Discarding the bellicose terminology of his predecessors, President Obama chose a more soothing moniker, the Precision Medicine Initiative, to describe his vision for “a new model of patient-powered research that promises to accelerate biomedical discoveries and provide clinicians with new tools, knowledge and therapies to select which treatments will work best for which patients.”4 All rainbows and sunshine. It seems that this mellow approach failed to trigger the widespread excitement that the White House had anticipated.
At his final State of the Union address this past February, President Obama relaunched the effort by rebranding it a National Cancer Moonshot, to be led by Vice President Joe Biden, whose goal is to achieve “a decade’s worth of advances in five years.”5 Lesson learned. Precision, initiative, these are words that belong in PowerPoint presentations. Moonshot—now that’s a term to rally the troops!
The War Against Autoimmunity
If one decides to wage war against a disease in the hopes of stirring the public sentiment, choosing cancer as the target will invariably garner the most attention. Politicians are not the only ones who are keenly aware of this reality.

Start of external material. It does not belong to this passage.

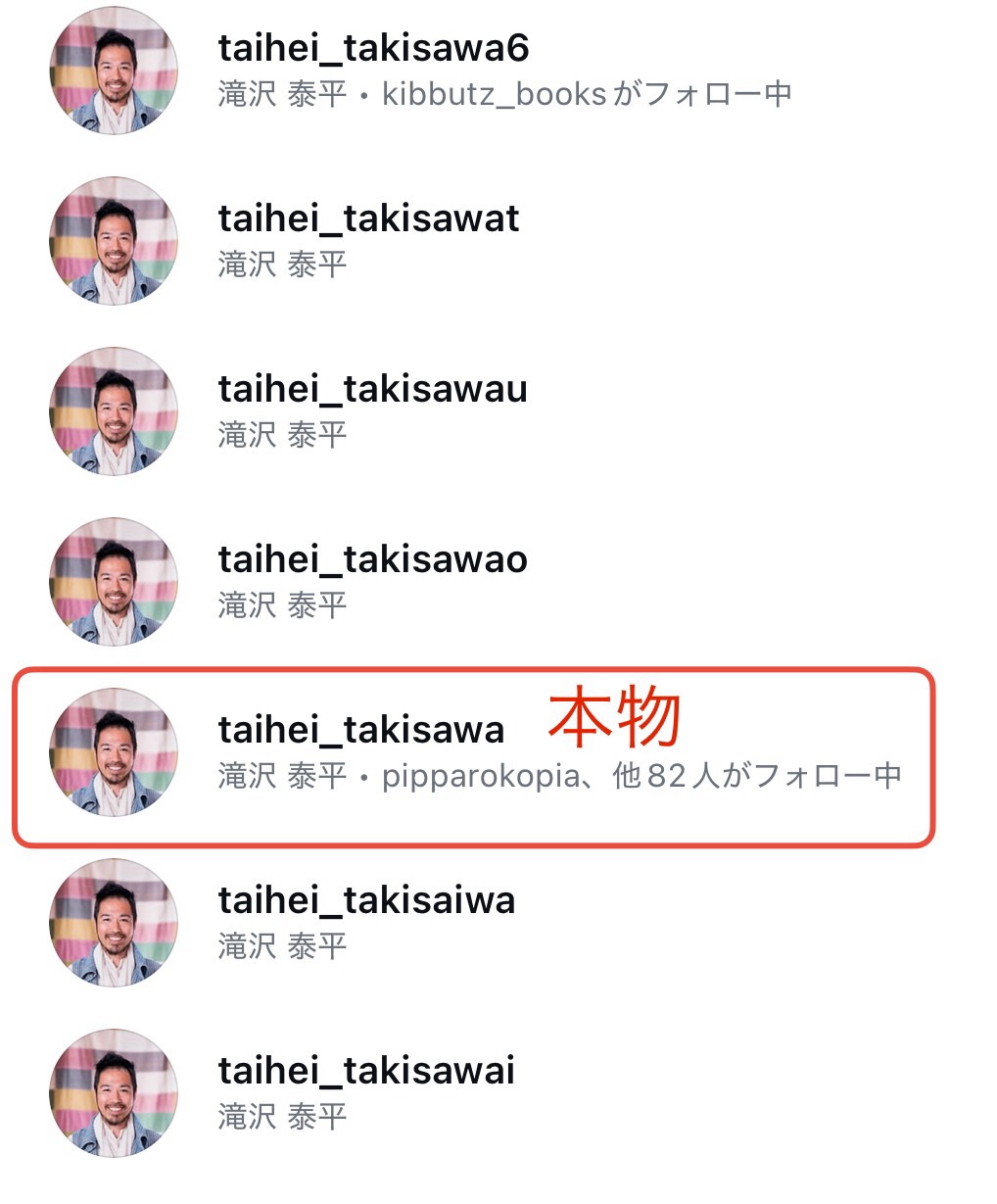997x1204 pixels.
Task: Tap the pipparokopia and 82 others follower text
Action: tap(641, 776)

Every weekend this past winter, I met hundreds of charity-sponsored runners running along my beaten trail, the Heartbreak Hills of Newton, Mass. Nearly all were training for the Boston Marathon and most had qualified, not by having completed a prior marathon at a grueling pace, but by pledging to raise thousands of dollars on behalf of a particular illness. Hands down, these pledges nearly always were in support of cancer research: breast, brain, colon, pancreatic, prostate, liver, lymphoma, retinoblastoma—the list was endless. Cancer seizes our attention unlike any other disease. And it terrifies us, unlike any other disease.

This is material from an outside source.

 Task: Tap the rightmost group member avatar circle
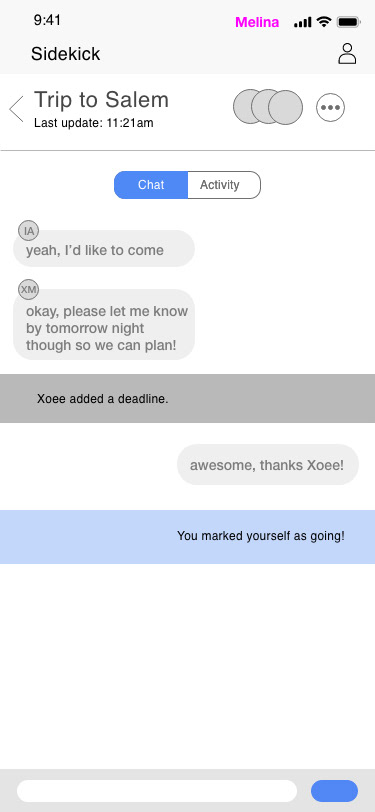point(285,108)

Fortunately, rheumatologists and their patients have benefited from some of the seminal discoveries made during the course of the war on cancer. Among the most consequential breakthroughs was the elucidation of the role of tumor necrosis factor (TNF) in the mediation of autoimmunity and inflammation (see “A Short History of RA Therapeutics,” The Rheumatologist, January 2012). The name tumor necrotizing factor was first coined in 1962 to describe sarcoma regression activity induced in the serum of mice treated with Serratia marcescens polysaccharide. This endotoxin-induced serum factor that caused necrosis of tumors was elegantly characterized by researchers at the M.D. Anderson Cancer Center in Houston.6 Due to its highly potent pro-inflammatory effects, efforts to harness TNF as a systemic therapy met with failure. However, evidence was mounting that TNF served key roles in non-cancer pathways, in particular, sepsis and shock.

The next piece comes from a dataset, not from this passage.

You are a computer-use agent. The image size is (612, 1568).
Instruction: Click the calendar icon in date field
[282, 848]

Distinct from prior immune therapeutic agents, which primarily boost systemic immune responses or generate de novo immunity against cancer, anti-PD-1 therapy modulates immune responses at the tumor site, targets tumor-induced immune defects & repairs ongoing immune responses.
The focus then shifted to developing a treatment for overwhelming infection by creating antibodies targeting TNF, but after a series of experiments failed to demonstrate the benefit of these antibodies in protecting mice against the ravages of septic shock, TNF blockade appeared to be headed to the pile of discarded ideas.